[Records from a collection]
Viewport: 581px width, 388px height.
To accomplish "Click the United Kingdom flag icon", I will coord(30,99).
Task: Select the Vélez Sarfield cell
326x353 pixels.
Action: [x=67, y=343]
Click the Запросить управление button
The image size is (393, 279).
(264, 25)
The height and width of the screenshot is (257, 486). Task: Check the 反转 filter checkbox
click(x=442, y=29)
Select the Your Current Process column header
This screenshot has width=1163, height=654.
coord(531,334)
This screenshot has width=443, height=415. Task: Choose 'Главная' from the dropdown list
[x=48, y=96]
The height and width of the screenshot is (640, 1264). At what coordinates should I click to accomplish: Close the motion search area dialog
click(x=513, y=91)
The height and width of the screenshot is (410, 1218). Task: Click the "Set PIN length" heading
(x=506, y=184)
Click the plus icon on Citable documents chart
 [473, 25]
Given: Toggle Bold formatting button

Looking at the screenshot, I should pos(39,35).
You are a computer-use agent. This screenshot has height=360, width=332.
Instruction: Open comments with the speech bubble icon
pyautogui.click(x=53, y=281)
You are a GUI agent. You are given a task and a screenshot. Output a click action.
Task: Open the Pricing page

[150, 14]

To do: The response should consist of the entries, retyped exactly and in full.

Answer box:
Viewport: 581px width, 388px height.
To accomplish "Click the United Kingdom flag icon", I will coord(30,99).
Task: Select the Vélez Sarfield cell
326x353 pixels.
Action: [x=67, y=343]
Click the Запросить управление button
The image size is (393, 279).
(264, 25)
The height and width of the screenshot is (257, 486). Task: Check the 反转 filter checkbox
click(x=442, y=29)
Select the Your Current Process column header
This screenshot has width=1163, height=654.
coord(531,334)
This screenshot has width=443, height=415. Task: Choose 'Главная' from the dropdown list
[x=48, y=96]
The height and width of the screenshot is (640, 1264). At what coordinates should I click to accomplish: Close the motion search area dialog
click(x=513, y=91)
The height and width of the screenshot is (410, 1218). Task: Click the "Set PIN length" heading
(x=506, y=184)
Click the plus icon on Citable documents chart
 [473, 25]
Given: Toggle Bold formatting button

Looking at the screenshot, I should pos(39,35).
You are a computer-use agent. This screenshot has height=360, width=332.
Instruction: Open comments with the speech bubble icon
pyautogui.click(x=53, y=281)
You are a GUI agent. You are given a task and a screenshot. Output a click action.
Task: Open the Pricing page

[150, 14]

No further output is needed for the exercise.